### [What you will do]
Starting at the line that contains "The image size" and ending after the line that contains "pyautogui.click(x=666, y=409)", reproduce every line in full, with the requests left as they are, and add 40 to each coordinate in the answers.

○ ○ ○ ○

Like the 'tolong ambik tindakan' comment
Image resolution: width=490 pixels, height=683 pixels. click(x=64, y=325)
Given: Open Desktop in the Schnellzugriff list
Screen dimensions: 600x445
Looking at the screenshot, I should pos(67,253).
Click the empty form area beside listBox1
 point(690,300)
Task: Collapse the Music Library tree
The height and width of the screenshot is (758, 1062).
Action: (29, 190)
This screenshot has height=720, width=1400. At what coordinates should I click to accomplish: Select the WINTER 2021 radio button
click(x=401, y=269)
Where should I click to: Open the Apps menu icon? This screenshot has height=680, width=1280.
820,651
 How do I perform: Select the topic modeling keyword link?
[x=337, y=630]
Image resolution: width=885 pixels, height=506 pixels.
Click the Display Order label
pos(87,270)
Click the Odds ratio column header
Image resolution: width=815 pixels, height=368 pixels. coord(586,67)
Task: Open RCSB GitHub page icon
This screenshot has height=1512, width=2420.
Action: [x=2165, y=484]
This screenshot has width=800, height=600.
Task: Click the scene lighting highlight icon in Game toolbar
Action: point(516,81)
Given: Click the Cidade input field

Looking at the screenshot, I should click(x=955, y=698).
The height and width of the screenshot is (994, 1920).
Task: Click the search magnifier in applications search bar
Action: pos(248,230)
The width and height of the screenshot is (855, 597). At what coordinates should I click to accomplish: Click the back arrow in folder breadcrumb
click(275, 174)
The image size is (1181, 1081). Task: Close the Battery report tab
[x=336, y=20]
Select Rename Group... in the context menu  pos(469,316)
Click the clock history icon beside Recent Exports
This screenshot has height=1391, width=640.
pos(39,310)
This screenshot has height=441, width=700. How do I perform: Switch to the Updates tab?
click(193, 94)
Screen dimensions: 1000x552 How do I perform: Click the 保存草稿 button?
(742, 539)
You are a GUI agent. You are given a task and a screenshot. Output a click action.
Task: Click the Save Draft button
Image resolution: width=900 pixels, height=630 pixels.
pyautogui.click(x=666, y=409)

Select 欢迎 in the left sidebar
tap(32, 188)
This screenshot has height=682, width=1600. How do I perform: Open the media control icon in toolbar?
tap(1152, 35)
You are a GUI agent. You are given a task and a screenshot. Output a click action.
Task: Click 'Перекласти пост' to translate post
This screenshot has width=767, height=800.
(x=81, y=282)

○ ○ ○ ○

### [Exercise output]
The image size is (1181, 1081). Task: Close the Battery report tab
[x=376, y=60]
Select Rename Group... in the context menu  pos(509,356)
Click the clock history icon beside Recent Exports
This screenshot has height=1391, width=640.
pos(79,350)
This screenshot has height=441, width=700. How do I perform: Switch to the Updates tab?
click(233, 134)
Screen dimensions: 1000x552 How do I perform: Click the 保存草稿 button?
(782, 579)
You are a GUI agent. You are given a task and a screenshot. Output a click action.
Task: Click the Save Draft button
Image resolution: width=900 pixels, height=630 pixels.
pyautogui.click(x=706, y=449)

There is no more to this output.